• 7 min read

Avoid Big Data pitfalls with Azure HDInsight and these partner solutions

Whether you worked on an analytical project or starting one, it is a challenge on any cloud. You need to juggle the intricacies of cloud provider services, open source frameworks and the apps in the ecosystem.

According to a Gartner 2017 prediction, “60 percent of big data projects will fail to go beyond piloting and experimentation, these projects will be abandoned”.

Whether you worked on an analytical project or are starting one, it is a challenge on any cloud. You need to juggle the intricacies of cloud provider services, open source frameworks and the apps in the ecosystem.

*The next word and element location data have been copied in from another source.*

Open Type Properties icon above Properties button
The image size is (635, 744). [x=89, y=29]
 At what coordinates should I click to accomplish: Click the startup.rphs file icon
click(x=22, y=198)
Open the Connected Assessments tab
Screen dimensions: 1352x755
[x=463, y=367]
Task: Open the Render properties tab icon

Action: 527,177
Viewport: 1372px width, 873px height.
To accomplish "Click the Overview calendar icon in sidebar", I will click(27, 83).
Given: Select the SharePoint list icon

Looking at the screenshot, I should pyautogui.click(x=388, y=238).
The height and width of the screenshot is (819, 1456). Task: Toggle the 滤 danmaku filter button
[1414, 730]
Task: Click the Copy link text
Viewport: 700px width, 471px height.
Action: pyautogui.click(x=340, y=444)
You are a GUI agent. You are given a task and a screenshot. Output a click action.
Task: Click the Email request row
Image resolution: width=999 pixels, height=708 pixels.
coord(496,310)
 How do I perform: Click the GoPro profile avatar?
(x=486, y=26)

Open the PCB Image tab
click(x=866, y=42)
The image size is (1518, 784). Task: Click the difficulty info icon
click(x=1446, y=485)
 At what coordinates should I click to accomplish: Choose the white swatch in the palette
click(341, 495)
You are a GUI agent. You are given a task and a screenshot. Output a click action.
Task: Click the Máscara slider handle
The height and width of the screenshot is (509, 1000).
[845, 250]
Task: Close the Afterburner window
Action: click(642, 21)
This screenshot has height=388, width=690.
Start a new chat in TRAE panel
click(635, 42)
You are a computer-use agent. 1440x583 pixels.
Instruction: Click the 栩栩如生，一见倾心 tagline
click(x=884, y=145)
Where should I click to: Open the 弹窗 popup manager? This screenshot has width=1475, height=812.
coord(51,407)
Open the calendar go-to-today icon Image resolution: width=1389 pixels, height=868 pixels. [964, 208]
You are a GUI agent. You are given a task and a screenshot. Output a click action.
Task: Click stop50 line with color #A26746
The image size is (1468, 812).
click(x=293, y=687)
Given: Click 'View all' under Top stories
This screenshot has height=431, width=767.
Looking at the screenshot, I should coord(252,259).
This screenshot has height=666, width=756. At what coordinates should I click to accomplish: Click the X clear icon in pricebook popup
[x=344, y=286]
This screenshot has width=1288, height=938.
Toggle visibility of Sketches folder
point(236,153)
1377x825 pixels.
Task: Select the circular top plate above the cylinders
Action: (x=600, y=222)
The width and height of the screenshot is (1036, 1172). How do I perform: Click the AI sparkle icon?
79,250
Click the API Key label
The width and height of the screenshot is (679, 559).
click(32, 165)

Apache Hadoop & Spark are very vibrant open source ecosystems which have enabled enterprises to digitally transform their businesses using data. According to Matt Turck VC at FirstMark, it has been an exciting but complex year in the data world. “The data tech ecosystem has continued to fire on all cylinders.  If nothing else, data is probably even more front and center in 2018, in both business and personal conversations”.

However, with great power comes greater responsibility from the ecosystem. There is a lot more than just using open source or a managed platform to a successful project. You have to deal with:

  • The complexity of combining all the open source frameworks.
  • Architecting a data lake to get insights for data engineers, data scientists and BI users.
  • Meeting enterprise regulations such as security, access control, data sovereignty & governance.
  • Handling business continuity and disaster recovery.
  • Choosing and vetting apps from the ecosystem and running this entire solution reliably.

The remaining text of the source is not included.